Previously on AUDC, Asia whined and should go home any minute, Kristie and Yvette were at it again, and we lost our dear boy Zack for not being practiced in hip hop.
We start with 8 dancers left, and it looks like we have some good meltdowns coming. The theme of the week is The End of the World, with the skill being survival. Please oh please let these girls enter the Hunger Games as tributes. You know Hadley’s ruthless ass would be Cato.
The girl on fire.
Abby tells us the skill means determination and adaptation. The winner of the challenge will make all the decisions about groups and styles for the main event. The guest choreographer Frank Gatson tells the girls that you survive in life by being a good person. That’s nice and all, but I think we all know that it’s just not the case. Lexine’s mom Maria hopes that Kristie and Yvette are listening up. With Yvette’s wispy hair and loud cackle, she reminds of an evil Lea Black from Real Housewives of Miami.
“TEAR IT DOWN!”
Frank stops the choreo, and singles out Asia for needing to keep up. Hadley interviews about Asia needing to pick that shit up faster. Abby and that other guy come in, and she breaks them into groups. The first group to run through the challenge is Amanda, Lexine, Asia, and Brianna. Asia was clearly off. Abby pretends to shoot all of the girls with arrows, for what purpose I have no idea.

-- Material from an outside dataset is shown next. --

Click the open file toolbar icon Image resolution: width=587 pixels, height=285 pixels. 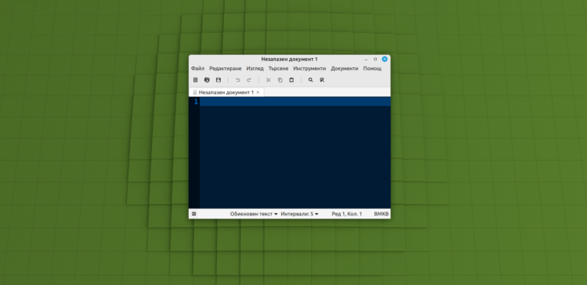(x=206, y=80)
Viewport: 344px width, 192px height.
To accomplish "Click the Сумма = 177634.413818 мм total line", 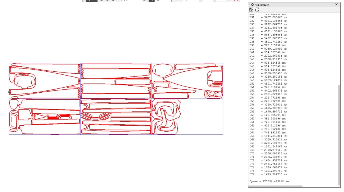I will (x=269, y=182).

The next group is Elisabeth, Madison, Hadley, and Jordyn. After sending off Jordyn and Elisabeth, Abby tells Hadley that she clearly does not have the best technique here. Then she tells Madison that she was the technical master, but she never looks Abby in the eye.
Probably because she blinded by all of Abby’s costume jewelry.

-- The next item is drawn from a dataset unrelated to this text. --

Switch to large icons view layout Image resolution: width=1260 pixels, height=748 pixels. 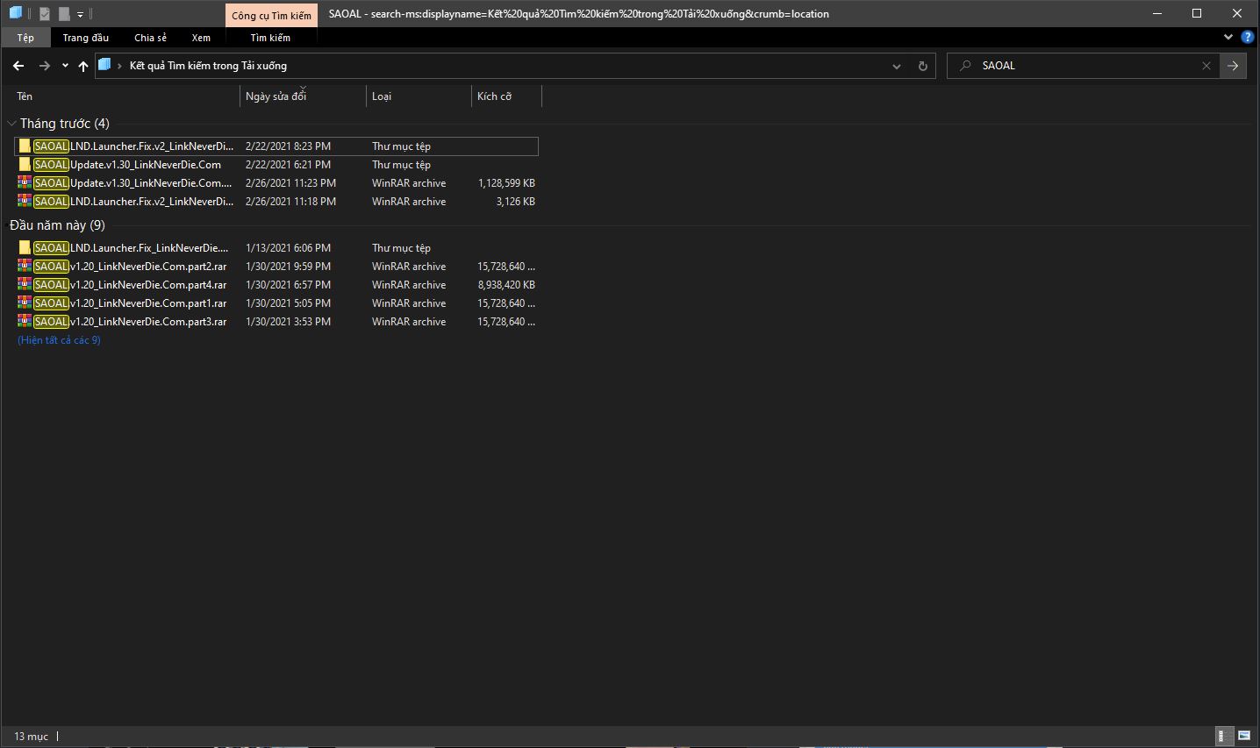[x=1243, y=736]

Abby announces Hadley as the winner. Uh oh. This obviously means Yvette will basically get to make the assignments for the main stage part. Abby stresses that it’s all about winning the game, and Yvette clearly knows what she’s talking about.
Everyone else is going to be dancing on razor blades.
The options are jazz duet, jazz funk duet, contemporary solo, and hip hop trio. My first thought is to give Asia the solo, which makes sense for two seconds but could totally backfire. I think Asia could look better on her own when she’s not compared to someone else doing the dance correctly First, Yvette suggests putting Hadley in the hip hop trio with Amanda and Elisabeth since that style isn’t a strength of the other girls. And there it is, both evil mother and daughter agree that Asia should have the solo.